Kubilay Uygun (born 1955 in Ankara—died in 2016 Afyon) was a Turkish politician known for switching parties during his single term in parliament (1995 - 1999). In one month (July 1996) he had left his original Democratic Left Party (DSP) for the center-right True Path Party (DYP), rejoined the Democratic Left, and rejoined True Path. By the end of his term he had represented four different parties, finishing as an independent.

==Background==
Uygun was born in Ankara in 1955, the son of Orhan Uygun, a Democrat Party deputy imprisoned for several years after the 1960 Turkish coup d'état.

==Career==
Uygun was a member of the ultra-nationalist Grey Wolves. In the 1980s he represented the True Path Party at local level, before switching to the Motherland Party (ANAP) in 1989. Uygun then ran for mayor of Sinanpaşa in 1994 on the ticket of the Republic People's Party.

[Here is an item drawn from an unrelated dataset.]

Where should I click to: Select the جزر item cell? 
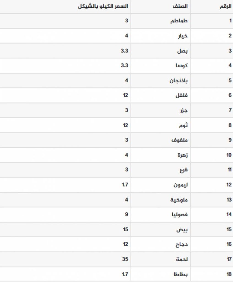[x=160, y=110]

Uygun was elected in 1995 to the Grand National Assembly of Turkey for the Democratic Left Party (DSP), winning his seat with 31,000 votes as the Nationalist Movement Party (MHP) failed to reach the 10% threshold nationally, disqualifying the local candidate who had gained 39,000 votes. Uygun began switching parties six months after he was elected, as the governing coalition collapsed. In one month (July 1996) he had left the Democratic Left for the center-right True Path Party (DYP), rejoined the Democratic Left, and rejoined True Path. A year later he briefly switched to the far-right Nationalist Movement Party (MHP), switching again to a newly created fourth party, the Democrat Turkey Party (DTP) a month later. The MHP had referred Uygun to a disciplinary board after he had supported the government in a no-confidence vote, instead of abstaining as asked. After he resigned from the DTP in June 1998, Parliament opened an investigation on charges of making a mockery of Parliament.

==List of switches in parliament==
- 3 July 1996: resigned from DSP (after election on 24 December 1995); 4 July 1996: joined the DYP.
- 6 July 1996: resigned from DYP; 8 July 1996: re-joined DSP.
- 30 July 1996: resigned from DSP; re-joined the DYP.
- 27 June 1997: resigned from DYP; joined MHP.
- 18 July 1997: resigned from MHP.
- 28 December 1997: joined the DTP.
- 10 June 1998: resigned from DTP.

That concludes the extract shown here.